Saturday, 25 May 2013

Campaigning on the economy


Yesterday I received an email from Lib Dem HQ encouraging me to participate in a forthcoming national ‘campaign’* centred on jobs.    
 
Putting aside the question of how effective the Liberal Democrats in government are when it comes to employment, this prompted three thoughts:
 
1) In campaigning terms: this seems the wrong way around.  Liberal Democrats are doing (relatively) well in areas with strong local networks and personalities: that is what is sustaining support for the party nationally, rather than national messages supporting local networks.  So this feels like an attempt to hijack local networks, rather than empower them.
 
2) In liberal terms: a campaign about the economy that centres on national government doing things for localities seems odd.  There isn’t anything in the campaign materials about how local government (or businesses or civil society) can do things for themselves.   Which is strange because Liberal Democrats such as David Boyle have lots of really interesting things to say on the subject.
 
3) If the national party wants activists for a nationally-directed campaign on the economy, Spring Conference should have been allowed to debate the economy
 
So I’m puzzled by how the national party thinks this campaign will inspire liberals, let alone anyone else.
 
In contrast, plenty of people in the area where I live are motivated by a local (non-party-political) economic campaign.  This is in support of the Covered Market in Oxford.  Very briefly, this is a retail area whose tenants are mainly local businesses.

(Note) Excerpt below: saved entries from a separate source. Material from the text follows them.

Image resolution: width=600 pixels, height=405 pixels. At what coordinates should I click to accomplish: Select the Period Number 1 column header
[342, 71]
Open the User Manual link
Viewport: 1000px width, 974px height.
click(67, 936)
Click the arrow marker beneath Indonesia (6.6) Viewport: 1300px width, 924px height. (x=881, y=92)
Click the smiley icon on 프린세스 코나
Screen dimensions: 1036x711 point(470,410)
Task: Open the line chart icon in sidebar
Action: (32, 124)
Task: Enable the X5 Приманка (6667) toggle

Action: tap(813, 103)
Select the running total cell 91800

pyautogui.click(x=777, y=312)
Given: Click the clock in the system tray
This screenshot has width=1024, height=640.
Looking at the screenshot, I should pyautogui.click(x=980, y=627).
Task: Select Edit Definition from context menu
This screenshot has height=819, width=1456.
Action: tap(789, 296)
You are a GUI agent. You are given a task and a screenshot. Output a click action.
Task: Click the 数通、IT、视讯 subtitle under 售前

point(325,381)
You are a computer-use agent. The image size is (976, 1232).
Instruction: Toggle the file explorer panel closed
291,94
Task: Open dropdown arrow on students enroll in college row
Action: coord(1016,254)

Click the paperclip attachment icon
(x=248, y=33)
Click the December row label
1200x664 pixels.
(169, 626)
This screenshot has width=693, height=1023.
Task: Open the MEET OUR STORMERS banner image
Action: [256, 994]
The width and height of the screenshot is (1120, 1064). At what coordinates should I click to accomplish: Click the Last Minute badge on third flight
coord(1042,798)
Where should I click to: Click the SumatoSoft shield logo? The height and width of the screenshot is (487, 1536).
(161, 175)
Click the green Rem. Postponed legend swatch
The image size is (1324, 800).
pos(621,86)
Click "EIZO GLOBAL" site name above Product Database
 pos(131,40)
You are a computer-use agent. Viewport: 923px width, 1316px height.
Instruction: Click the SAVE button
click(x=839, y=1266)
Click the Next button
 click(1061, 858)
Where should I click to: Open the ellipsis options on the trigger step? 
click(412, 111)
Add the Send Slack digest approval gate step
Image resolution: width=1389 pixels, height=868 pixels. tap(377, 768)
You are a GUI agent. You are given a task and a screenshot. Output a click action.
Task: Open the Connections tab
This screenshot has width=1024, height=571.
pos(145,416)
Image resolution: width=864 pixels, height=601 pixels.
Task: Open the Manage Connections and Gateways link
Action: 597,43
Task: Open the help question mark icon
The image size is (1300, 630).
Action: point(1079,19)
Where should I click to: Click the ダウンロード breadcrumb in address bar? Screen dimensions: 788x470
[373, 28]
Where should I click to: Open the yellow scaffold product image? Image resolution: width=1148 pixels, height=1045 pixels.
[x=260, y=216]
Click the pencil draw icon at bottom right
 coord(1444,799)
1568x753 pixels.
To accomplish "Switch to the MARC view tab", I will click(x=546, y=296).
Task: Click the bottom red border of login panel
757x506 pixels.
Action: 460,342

The Labour-run City Council want to massively increase rents: they don’t realise or don’t care that this will simply result in local businesses being replaced by anonymous national chains (who will provide less satisfactory employment, and suck money out of the local economy, they may not even manage to pay their taxes).  The Council does have a challenge to balance the books, but don’t seem to be able to think creatively about supporting local retail businesses at all.  There is an element of ‘save this/save that’ to the campaign, but it is also articulating the value of local businesses, and catching a general mood of dissatisfaction with national retail chains – in other words a clear link between the local and the national.  This is the sort of economic campaign that liberal-minded people can get excited by.

*If a data gathering exercise with publicity stunts can really be called a campaign.